CLEVELAND — LeBron James is not a selfish guy. He's more than fine letting the limelight shine on his teammates. It's one of his greatest qualities.
He is, of course, so accustomed to having attention on him that he can afford to be generous with it.
Perhaps no one on earth is less acquainted with the common phenomenon known as the spotlight effect, which is when we mistakenly believe people are paying more attention to us than they really are.
People have always paid attention to LeBron.
From prep phenom to global icon—whether champ, chump or homecoming king—folks have been his witnesses for a long time.
This season has been a little different, though.
And Stephen Curry and the Golden State Warriors' dismissing James and the Cleveland Cavaliers in Ohio on Monday like inconsequential snow flurries, 132-98, offered an even clearer view of today's NBA landscape.
James is as irrelevant as we've ever known him.
Sure, he only gets more famous as the years go by. He's even bolstering his entertainment portfolio with a CNBC reality TV series called Cleveland Hustles to help entrepreneurs boost the local economy on the heels of that heralded big-screen acting debut in Trainwreck. His basketball brilliance remains.

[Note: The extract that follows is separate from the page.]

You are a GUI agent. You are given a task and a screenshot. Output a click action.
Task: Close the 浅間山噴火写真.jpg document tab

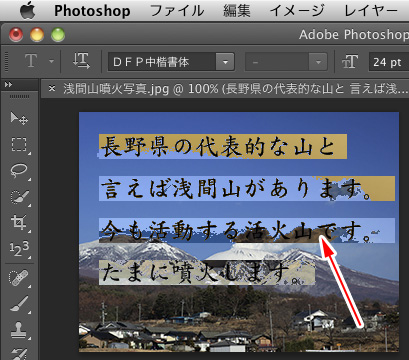[52, 89]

But the feeling of his utter dominance in the sport is gone.
Part of it is that James has reached the point in his career where we take his greatness for granted. Not that it's proper, but Kevin Durant is back and Anthony Davis is made for this stat-tracking era. Beyond that, seeing Kawhi Leonard or Jimmy Butler or even Curry have breakthrough nights stands out more than James' unique blend of power and passing that wowed us when he was the rising star but has desensitized us after 12-plus seasons.
Meanwhile, the Cavaliers are not exciting or excellent this season. James' journeys to the NBA Finals have been so consistent that it has become Groundhog Day repetitive—a challenge we've seen him conquer time and again anyway.

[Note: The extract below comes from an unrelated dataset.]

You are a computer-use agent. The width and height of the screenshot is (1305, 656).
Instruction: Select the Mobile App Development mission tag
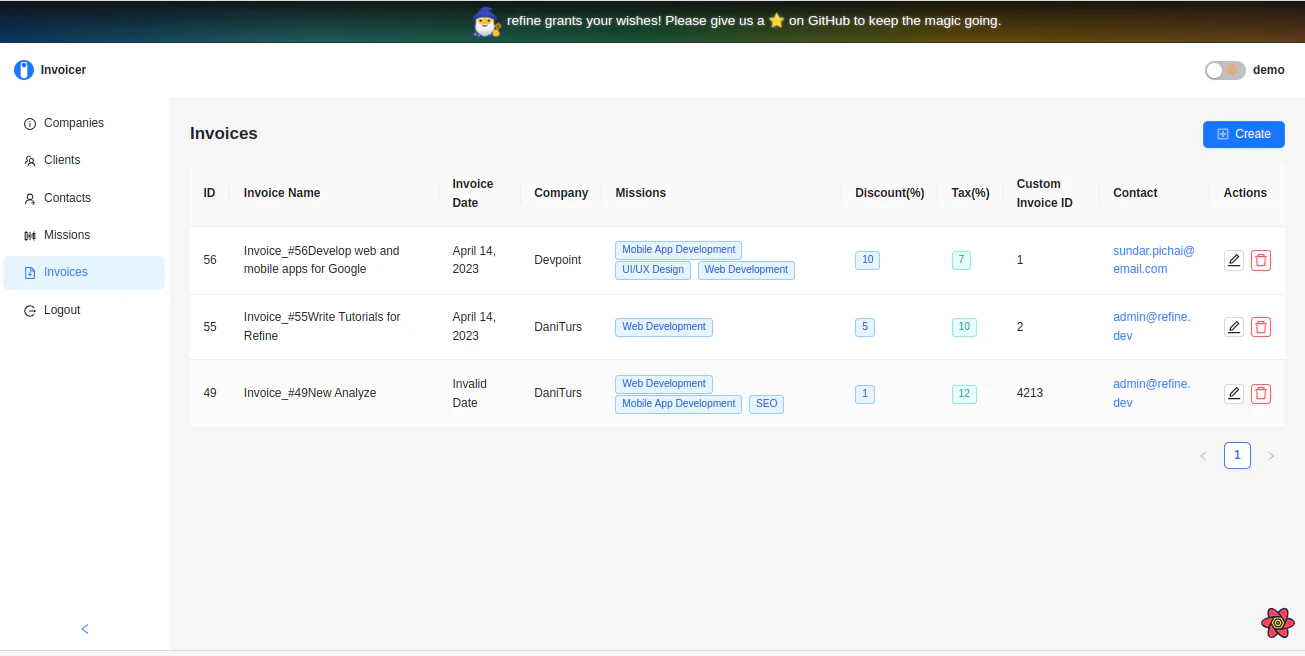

Whether James conquers it one more time this season hardly matters, though, if the Cavaliers are a long shot to beat the Western Conference champions in the end. That is the unquestioned conclusion even James was drawing Monday after the rout—the worst home loss in James' career, according to B/R Insights.
"Tonight was an example of how far we've got to go to get to a championship level," James said.
And the paradoxical thing about it is that James' heart is in the right place. He wants more than ever to share his spotlight with his teammates.
But what can he do if they are unworthy?
He will need guys to step way up for him to have a realistic shot at beating the Warriors, who already handled the Cavs on Christmas in a game marked by Draymond Green's dominance of Kevin Love. The Warriors are simply better than they were last season, while the Cavaliers are the team that must be.
James allowed there is time to gain the necessary ground. And Kyrie Irving, his fractured kneecap behind him, should certainly get sharper as the playoffs near; he predicted after the blowout: "We'll be just fine."
Yet seeing Love so repeatedly ruin Cleveland's team defense with blown rotations, massive pick-and-roll confusion and plain lame effort Monday suggests an unsolvable problem there. The Spurs surged past the Cavaliers last Thursday by preying on Love's defense, too.
James' improved communication with Love from the summer just doesn't matter if James has overrated Love's physical talent and misjudged his mental strength.
James' friendship with J.R. Smith doesn't matter either if Smith simply isn't a trustable teammate.
When the Cavs were supposed to be hungry and on point to redeem their horrid first half Monday, Smith had to be summoned by David Blatt to get off the bench and join the first huddle. Then Smith lost the ball out of bounds for the turnover on the first play Blatt drew up. Then Smith was ejected for his flagrant foul. (And this was all after he showed up late before the game.)
"We have some inexperienced guys that haven't played enough meaningful basketball games where they can fall back on," James said.
It's the truth.
But the byproduct of that was this harsh reality Monday: The Warriors were plus-34 points when Curry was on the floor…and the Cavaliers were minus-34 points when James was on the floor.
Even while James hasn't been at the forefront of the NBA scene, there has been an expectation that his work behind the scenes would transform Irving and Love into Dwayne Wade and Chris Bosh, with Blatt evolving the way inexperienced Erik Spoelstra did as James' coach in Miami.
It made logical sense that all the assembled parts would fit together in their second year in Cleveland, expanding that spotlight anew for James.
If that's not possible, though, here's what becomes probable:
James never returns to front and center of the NBA stage.
Doing it all himself is neither his style nor his strength, and James sure doesn't want that now at 31 with a creaky back. He sought out a situation where Irving, Love and a new supporting cast would rise as he fell.
Of course, his legend is secure. But James needs this to work.
Behind the retiring Kobe Bryant (1,533,432 votes), Curry (1,206,467) owned a massive lead on James (830,345) in the third All-Star balloting returns. Durant (774,782) wasn't far from James, and actually, neither was Wade (736,732).
The shift has already happened.
It's up to James—or maybe Irving and Love—to reverse it.